The problem
Recast the data from the line containing "the padlock icon" up to and including the line containing "tap(2011, 270)" as a Markdown table with the columns Row and Line. Number each line in Row and leave out any blank lines.

Stored data

*-*-*

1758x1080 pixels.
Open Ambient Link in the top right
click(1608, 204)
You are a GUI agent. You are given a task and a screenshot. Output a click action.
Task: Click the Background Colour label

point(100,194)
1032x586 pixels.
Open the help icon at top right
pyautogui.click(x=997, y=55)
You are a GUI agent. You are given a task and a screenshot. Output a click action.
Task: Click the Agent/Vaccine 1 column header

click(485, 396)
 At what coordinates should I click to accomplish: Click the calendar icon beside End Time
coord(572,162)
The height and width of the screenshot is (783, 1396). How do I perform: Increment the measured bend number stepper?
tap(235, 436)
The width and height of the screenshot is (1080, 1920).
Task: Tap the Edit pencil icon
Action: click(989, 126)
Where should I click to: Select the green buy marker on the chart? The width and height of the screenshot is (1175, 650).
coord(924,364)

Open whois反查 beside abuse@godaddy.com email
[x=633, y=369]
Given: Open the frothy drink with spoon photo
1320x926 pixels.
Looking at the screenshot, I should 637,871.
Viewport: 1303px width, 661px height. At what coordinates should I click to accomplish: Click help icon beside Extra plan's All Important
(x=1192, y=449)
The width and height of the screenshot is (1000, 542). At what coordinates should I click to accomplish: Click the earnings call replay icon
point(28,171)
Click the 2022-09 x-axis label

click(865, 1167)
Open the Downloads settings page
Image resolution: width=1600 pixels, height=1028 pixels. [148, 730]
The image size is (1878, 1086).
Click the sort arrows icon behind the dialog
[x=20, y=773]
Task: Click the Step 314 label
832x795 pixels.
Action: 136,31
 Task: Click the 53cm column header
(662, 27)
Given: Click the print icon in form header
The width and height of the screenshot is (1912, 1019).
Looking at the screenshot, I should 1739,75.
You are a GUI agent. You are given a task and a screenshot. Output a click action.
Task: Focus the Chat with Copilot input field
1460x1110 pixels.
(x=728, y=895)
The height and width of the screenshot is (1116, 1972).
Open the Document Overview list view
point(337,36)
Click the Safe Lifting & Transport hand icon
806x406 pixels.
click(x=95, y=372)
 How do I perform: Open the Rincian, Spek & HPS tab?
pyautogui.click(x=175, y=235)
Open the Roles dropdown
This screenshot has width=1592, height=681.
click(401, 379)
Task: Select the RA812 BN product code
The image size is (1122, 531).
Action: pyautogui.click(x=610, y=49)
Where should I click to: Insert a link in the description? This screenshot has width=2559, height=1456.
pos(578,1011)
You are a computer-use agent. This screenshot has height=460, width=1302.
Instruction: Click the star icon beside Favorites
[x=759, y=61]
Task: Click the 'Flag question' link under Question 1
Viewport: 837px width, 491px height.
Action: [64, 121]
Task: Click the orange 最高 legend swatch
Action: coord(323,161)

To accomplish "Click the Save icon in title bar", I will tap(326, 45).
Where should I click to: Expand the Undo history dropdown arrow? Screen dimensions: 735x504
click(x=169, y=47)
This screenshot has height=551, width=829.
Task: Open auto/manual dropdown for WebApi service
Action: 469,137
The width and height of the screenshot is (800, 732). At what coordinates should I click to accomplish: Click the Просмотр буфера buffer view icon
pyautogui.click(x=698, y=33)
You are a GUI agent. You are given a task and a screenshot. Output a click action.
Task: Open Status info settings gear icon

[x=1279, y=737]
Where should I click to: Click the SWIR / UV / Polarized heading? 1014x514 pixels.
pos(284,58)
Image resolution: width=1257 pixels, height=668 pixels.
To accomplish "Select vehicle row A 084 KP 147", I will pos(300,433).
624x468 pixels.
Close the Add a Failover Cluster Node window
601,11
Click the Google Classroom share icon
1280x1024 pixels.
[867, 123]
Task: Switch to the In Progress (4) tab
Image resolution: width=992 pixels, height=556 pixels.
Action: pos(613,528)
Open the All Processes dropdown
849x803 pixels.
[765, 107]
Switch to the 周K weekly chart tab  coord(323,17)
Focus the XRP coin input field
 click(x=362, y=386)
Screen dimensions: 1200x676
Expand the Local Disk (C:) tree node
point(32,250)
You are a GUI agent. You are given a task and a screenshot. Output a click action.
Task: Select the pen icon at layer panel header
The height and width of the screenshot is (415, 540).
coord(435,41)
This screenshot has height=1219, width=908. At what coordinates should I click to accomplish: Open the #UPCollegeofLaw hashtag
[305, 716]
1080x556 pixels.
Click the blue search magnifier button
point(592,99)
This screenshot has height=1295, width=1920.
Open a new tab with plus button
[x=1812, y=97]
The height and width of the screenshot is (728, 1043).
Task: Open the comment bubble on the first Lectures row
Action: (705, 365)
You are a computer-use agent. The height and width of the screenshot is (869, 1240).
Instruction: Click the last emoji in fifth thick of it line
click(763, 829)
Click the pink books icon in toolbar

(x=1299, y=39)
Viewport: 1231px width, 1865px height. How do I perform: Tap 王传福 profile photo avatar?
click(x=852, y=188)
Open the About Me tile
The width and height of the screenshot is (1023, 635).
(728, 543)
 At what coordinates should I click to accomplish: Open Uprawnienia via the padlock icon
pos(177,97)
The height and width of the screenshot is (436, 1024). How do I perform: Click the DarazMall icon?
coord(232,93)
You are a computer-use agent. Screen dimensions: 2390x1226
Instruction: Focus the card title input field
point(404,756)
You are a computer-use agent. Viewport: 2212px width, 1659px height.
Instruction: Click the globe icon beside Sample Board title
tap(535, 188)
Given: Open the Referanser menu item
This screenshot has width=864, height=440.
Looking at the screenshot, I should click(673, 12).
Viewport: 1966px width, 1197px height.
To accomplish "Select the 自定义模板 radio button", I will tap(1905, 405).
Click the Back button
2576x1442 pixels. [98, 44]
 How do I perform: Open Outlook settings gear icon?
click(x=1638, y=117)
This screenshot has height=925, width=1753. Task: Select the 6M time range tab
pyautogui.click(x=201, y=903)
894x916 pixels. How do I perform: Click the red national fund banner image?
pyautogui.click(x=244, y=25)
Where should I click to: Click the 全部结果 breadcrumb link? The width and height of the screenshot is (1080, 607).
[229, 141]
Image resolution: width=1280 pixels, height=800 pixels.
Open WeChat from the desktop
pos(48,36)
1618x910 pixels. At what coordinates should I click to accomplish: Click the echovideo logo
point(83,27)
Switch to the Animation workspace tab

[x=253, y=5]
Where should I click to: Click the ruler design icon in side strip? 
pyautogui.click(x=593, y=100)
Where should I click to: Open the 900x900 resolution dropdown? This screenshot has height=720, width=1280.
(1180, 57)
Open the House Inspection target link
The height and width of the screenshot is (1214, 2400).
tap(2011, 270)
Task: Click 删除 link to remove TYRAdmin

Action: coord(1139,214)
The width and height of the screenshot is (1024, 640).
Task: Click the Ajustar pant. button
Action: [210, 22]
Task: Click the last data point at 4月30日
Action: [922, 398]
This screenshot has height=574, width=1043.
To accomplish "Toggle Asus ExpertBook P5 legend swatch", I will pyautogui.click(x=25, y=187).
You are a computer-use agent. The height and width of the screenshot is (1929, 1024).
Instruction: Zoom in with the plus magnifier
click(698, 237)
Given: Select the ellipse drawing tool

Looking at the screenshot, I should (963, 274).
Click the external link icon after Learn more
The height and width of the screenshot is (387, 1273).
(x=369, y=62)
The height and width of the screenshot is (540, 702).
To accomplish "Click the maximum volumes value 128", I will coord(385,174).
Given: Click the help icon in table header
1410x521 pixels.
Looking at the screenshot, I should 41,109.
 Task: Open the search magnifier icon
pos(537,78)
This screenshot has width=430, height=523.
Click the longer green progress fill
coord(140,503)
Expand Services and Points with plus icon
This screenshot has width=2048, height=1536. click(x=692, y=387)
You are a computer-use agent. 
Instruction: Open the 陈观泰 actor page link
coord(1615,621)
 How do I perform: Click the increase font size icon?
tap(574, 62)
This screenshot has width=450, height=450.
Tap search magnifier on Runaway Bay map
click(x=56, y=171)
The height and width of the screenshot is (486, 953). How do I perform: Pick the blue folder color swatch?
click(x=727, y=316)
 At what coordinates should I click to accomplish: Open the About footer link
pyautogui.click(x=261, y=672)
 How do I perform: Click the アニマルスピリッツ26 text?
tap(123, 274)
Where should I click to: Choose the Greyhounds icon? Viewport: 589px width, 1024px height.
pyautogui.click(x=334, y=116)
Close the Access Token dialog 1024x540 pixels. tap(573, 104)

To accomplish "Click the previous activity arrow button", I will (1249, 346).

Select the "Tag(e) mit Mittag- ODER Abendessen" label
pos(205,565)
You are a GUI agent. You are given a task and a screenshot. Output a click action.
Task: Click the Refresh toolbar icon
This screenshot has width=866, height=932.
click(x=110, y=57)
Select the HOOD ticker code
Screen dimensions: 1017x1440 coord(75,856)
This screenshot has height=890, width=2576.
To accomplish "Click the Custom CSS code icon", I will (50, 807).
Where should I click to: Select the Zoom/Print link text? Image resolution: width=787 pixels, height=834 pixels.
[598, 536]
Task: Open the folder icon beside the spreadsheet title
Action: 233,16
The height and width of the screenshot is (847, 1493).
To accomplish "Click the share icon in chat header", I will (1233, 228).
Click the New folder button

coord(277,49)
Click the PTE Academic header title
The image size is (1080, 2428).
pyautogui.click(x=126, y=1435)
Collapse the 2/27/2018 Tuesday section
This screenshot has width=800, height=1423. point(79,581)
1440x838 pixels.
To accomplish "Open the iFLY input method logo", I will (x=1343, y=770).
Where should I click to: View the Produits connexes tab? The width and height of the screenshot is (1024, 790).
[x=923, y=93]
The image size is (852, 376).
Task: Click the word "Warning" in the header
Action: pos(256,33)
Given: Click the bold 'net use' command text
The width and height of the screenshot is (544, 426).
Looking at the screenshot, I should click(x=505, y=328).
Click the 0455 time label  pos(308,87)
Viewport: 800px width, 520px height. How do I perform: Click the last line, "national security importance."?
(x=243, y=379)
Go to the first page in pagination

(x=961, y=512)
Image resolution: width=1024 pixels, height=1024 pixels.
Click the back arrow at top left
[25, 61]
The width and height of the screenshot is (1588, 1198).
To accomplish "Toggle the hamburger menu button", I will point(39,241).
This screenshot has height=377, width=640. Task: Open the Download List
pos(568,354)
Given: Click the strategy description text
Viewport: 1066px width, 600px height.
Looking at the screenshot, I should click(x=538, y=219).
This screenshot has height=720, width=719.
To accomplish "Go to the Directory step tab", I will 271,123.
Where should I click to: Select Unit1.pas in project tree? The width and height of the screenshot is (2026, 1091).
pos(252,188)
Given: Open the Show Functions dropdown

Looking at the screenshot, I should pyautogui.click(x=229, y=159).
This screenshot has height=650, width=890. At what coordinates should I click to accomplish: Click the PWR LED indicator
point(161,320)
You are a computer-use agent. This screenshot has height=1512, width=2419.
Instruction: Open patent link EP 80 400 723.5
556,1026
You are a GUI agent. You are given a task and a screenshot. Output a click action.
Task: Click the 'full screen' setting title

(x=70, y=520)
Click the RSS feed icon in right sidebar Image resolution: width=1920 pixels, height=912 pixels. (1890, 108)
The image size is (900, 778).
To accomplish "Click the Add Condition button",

*-*-*

Written response
| Row | Line |
|---|---|
| 1 |  At what coordinates should I click to accomplish: Open Uprawnienia via the padlock icon |
| 2 | pos(177,97) |
| 3 | The height and width of the screenshot is (436, 1024). How do I perform: Click the DarazMall icon? |
| 4 | coord(232,93) |
| 5 | You are a computer-use agent. Screen dimensions: 2390x1226 |
| 6 | Instruction: Focus the card title input field |
| 7 | point(404,756) |
| 8 | You are a computer-use agent. Viewport: 2212px width, 1659px height. |
| 9 | Instruction: Click the globe icon beside Sample Board title |
| 10 | tap(535, 188) |
| 11 | Given: Open the Referanser menu item |
| 12 | This screenshot has width=864, height=440. |
| 13 | Looking at the screenshot, I should click(673, 12). |
| 14 | Viewport: 1966px width, 1197px height. |
| 15 | To accomplish "Select the 自定义模板 radio button", I will tap(1905, 405). |
| 16 | Click the Back button |
| 17 | 2576x1442 pixels. [98, 44] |
| 18 |  How do I perform: Open Outlook settings gear icon? |
| 19 | click(x=1638, y=117) |
| 20 | This screenshot has height=925, width=1753. Task: Select the 6M time range tab |
| 21 | pyautogui.click(x=201, y=903) |
| 22 | 894x916 pixels. How do I perform: Click the red national fund banner image? |
| 23 | pyautogui.click(x=244, y=25) |
| 24 | Where should I click to: Click the 全部结果 breadcrumb link? The width and height of the screenshot is (1080, 607). |
| 25 | [229, 141] |
| 26 | Image resolution: width=1280 pixels, height=800 pixels. |
| 27 | Open WeChat from the desktop |
| 28 | pos(48,36) |
| 29 | 1618x910 pixels. At what coordinates should I click to accomplish: Click the echovideo logo |
| 30 | point(83,27) |
| 31 | Switch to the Animation workspace tab |
| 32 | [x=253, y=5] |
| 33 | Where should I click to: Click the ruler design icon in side strip?  |
| 34 | pyautogui.click(x=593, y=100) |
| 35 | Where should I click to: Open the 900x900 resolution dropdown? This screenshot has height=720, width=1280. |
| 36 | (1180, 57) |
| 37 | Open the House Inspection target link |
| 38 | The height and width of the screenshot is (1214, 2400). |
| 39 | tap(2011, 270) |